## Your instructions
Restate word for word the lines of the material below, from the line with "Task: Open the Switch Organization dropdown" to the line with "Viewport: 1428px width, 722px height.", both lines included, and no others.

## Data to use
○ ○ ○
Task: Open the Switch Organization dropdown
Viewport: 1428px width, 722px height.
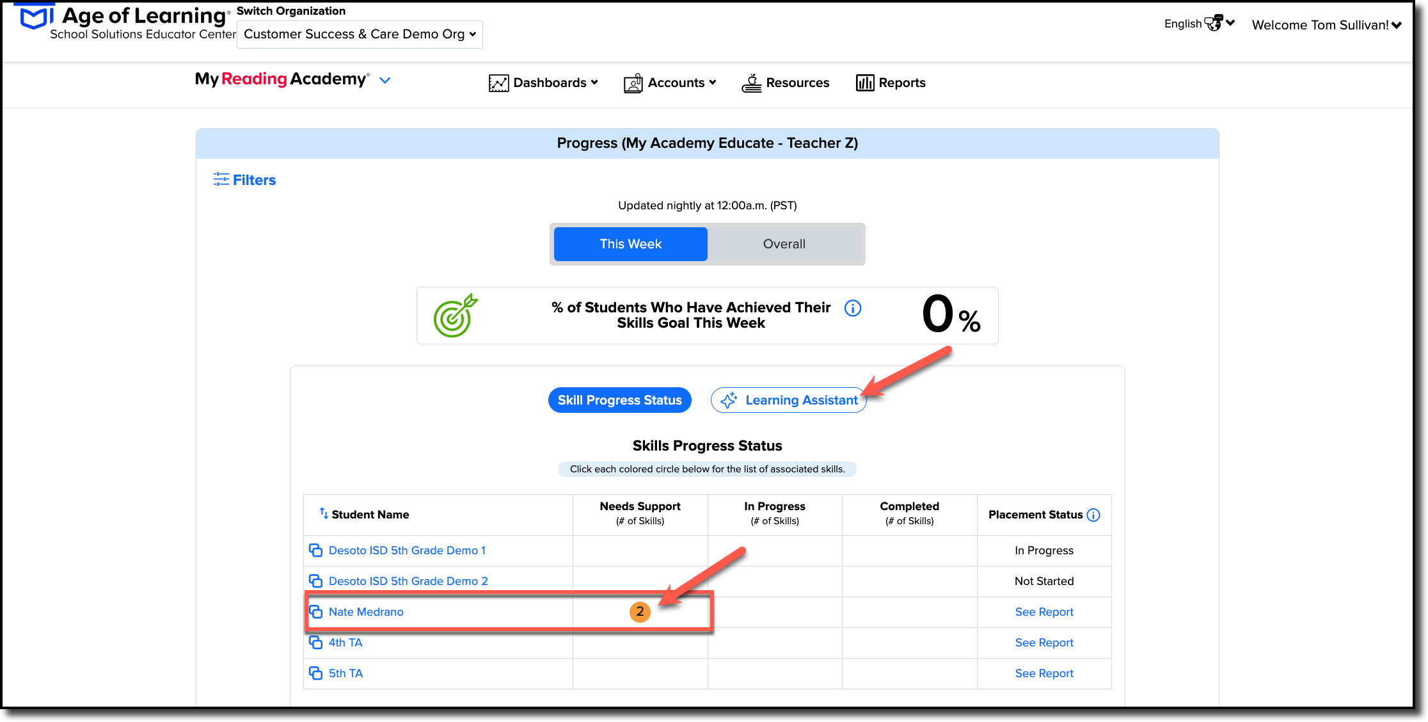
○ ○ ○
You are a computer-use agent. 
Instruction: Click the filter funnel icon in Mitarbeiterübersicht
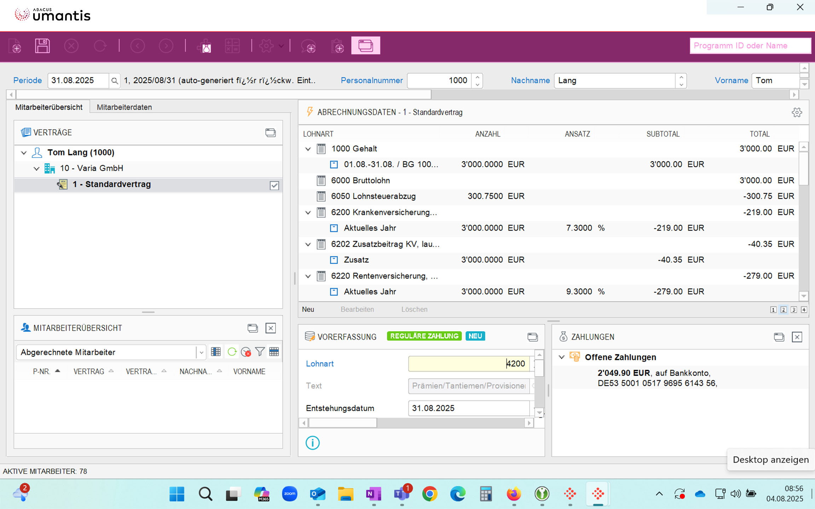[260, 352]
○ ○ ○
## Solution to this task
Task: Open the Switch Organization dropdown
Viewport: 1428px width, 722px height.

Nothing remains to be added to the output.